● **Prompt**:
Pull out the lines of the data word for word, from the line with "Viewport: 1220px width, 900px height." up to and including the last line of the data.

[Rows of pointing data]
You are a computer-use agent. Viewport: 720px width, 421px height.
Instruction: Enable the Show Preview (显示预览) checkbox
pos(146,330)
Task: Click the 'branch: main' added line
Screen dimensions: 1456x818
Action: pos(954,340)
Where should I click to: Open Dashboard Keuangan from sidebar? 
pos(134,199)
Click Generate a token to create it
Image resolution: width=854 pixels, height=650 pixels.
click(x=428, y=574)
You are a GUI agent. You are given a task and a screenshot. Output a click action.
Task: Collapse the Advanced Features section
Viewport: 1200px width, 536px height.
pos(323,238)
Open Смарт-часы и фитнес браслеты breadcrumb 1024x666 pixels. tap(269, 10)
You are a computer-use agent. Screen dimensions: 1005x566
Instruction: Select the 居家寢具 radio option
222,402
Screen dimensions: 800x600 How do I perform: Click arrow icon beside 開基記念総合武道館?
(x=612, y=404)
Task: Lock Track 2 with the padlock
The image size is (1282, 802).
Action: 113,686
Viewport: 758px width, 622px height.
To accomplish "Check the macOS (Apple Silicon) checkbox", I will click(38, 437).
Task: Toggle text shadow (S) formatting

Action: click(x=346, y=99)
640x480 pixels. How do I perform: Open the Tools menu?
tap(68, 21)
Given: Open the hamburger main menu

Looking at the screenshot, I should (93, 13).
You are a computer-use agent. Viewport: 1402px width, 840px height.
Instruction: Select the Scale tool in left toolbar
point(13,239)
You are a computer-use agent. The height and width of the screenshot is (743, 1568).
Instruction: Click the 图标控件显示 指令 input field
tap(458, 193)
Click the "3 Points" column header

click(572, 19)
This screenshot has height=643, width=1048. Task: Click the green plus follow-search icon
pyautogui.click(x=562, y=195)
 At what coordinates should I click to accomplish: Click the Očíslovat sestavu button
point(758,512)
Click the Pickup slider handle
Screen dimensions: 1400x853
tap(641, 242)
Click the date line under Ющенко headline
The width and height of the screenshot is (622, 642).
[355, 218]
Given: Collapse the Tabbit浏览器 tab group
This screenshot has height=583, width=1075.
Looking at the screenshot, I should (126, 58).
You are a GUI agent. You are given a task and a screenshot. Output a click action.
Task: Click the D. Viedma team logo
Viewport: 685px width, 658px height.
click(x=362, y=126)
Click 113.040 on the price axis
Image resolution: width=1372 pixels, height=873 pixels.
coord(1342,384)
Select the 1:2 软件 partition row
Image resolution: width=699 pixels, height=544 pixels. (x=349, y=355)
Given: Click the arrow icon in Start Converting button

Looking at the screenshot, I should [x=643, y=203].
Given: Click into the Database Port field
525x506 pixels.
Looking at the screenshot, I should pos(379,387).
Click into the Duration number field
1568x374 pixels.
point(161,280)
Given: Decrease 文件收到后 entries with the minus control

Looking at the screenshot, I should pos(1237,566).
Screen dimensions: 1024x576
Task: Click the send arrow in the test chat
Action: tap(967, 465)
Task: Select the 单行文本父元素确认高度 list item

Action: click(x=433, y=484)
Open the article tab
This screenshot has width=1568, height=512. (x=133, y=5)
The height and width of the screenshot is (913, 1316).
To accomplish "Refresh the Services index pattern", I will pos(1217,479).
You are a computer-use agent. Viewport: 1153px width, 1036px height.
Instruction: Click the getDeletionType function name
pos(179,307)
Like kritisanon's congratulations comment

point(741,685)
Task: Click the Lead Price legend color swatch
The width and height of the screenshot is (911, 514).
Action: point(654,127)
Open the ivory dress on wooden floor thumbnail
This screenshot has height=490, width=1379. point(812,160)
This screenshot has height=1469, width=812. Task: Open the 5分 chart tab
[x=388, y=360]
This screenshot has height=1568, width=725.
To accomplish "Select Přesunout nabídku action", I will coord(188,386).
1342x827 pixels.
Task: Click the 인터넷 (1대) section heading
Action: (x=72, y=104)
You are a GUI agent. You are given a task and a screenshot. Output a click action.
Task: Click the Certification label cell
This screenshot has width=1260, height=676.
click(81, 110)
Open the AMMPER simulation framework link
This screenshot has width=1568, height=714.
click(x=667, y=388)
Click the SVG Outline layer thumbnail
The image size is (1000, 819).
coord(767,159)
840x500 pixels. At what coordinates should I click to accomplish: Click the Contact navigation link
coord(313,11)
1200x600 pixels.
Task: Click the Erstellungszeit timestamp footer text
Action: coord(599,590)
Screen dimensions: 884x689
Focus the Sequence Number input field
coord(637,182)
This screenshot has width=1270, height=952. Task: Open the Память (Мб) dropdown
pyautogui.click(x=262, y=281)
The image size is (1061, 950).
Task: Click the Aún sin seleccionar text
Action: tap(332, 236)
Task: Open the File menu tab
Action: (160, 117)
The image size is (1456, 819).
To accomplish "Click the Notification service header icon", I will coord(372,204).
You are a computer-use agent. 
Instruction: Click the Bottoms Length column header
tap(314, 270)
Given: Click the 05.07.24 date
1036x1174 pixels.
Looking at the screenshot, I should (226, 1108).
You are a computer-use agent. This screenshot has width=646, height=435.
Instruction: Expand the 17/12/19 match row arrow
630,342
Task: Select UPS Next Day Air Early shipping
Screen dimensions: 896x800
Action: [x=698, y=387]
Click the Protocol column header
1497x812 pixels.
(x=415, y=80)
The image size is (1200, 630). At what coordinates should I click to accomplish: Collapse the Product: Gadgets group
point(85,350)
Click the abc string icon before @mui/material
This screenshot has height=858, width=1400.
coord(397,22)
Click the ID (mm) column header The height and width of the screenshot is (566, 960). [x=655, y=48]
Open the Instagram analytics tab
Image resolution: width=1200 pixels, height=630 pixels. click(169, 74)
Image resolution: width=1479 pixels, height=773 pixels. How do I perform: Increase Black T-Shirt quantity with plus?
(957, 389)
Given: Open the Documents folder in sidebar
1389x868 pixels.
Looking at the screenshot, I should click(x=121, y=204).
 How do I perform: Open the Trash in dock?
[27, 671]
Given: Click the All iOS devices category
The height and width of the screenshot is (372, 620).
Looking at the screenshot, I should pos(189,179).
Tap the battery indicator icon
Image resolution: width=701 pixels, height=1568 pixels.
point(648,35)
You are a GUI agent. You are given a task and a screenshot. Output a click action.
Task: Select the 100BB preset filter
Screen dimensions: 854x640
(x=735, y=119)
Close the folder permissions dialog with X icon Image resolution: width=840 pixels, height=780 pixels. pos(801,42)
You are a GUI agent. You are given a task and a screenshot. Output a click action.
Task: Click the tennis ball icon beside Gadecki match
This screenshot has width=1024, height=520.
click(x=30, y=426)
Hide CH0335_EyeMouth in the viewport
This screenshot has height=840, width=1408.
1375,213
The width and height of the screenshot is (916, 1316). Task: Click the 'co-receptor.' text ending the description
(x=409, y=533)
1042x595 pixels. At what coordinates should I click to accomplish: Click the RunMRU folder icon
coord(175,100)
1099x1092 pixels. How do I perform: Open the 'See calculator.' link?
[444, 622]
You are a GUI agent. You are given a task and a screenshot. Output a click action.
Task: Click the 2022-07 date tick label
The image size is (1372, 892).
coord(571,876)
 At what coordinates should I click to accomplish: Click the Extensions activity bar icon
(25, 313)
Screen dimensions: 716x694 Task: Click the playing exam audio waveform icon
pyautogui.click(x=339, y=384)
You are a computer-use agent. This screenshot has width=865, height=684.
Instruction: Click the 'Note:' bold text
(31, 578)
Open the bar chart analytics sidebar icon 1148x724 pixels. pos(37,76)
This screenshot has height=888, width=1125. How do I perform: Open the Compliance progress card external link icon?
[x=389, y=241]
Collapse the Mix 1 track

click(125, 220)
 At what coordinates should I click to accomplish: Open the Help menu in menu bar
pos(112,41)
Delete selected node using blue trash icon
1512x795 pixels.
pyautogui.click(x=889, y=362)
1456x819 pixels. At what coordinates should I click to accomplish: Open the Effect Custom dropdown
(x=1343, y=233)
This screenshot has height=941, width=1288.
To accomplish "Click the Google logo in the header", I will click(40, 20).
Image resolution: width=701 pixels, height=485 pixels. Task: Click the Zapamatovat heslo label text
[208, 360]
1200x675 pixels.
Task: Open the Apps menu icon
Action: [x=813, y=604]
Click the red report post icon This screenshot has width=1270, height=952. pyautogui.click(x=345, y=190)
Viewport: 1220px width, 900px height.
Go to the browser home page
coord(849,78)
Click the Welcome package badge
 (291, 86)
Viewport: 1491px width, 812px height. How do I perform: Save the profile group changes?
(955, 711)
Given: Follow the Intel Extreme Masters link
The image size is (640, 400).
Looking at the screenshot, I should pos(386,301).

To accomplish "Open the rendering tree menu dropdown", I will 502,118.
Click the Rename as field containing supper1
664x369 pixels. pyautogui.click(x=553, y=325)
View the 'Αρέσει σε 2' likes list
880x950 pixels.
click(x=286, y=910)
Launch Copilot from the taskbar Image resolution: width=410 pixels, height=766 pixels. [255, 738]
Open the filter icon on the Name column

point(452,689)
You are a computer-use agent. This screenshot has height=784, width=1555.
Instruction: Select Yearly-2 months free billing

● **Written answer**:
Viewport: 1220px width, 900px height.
Go to the browser home page
coord(849,78)
Click the Welcome package badge
 (291, 86)
Viewport: 1491px width, 812px height. How do I perform: Save the profile group changes?
(955, 711)
Given: Follow the Intel Extreme Masters link
The image size is (640, 400).
Looking at the screenshot, I should pos(386,301).

To accomplish "Open the rendering tree menu dropdown", I will 502,118.
Click the Rename as field containing supper1
664x369 pixels. pyautogui.click(x=553, y=325)
View the 'Αρέσει σε 2' likes list
880x950 pixels.
click(x=286, y=910)
Launch Copilot from the taskbar Image resolution: width=410 pixels, height=766 pixels. [255, 738]
Open the filter icon on the Name column

point(452,689)
You are a computer-use agent. This screenshot has height=784, width=1555.
Instruction: Select Yearly-2 months free billing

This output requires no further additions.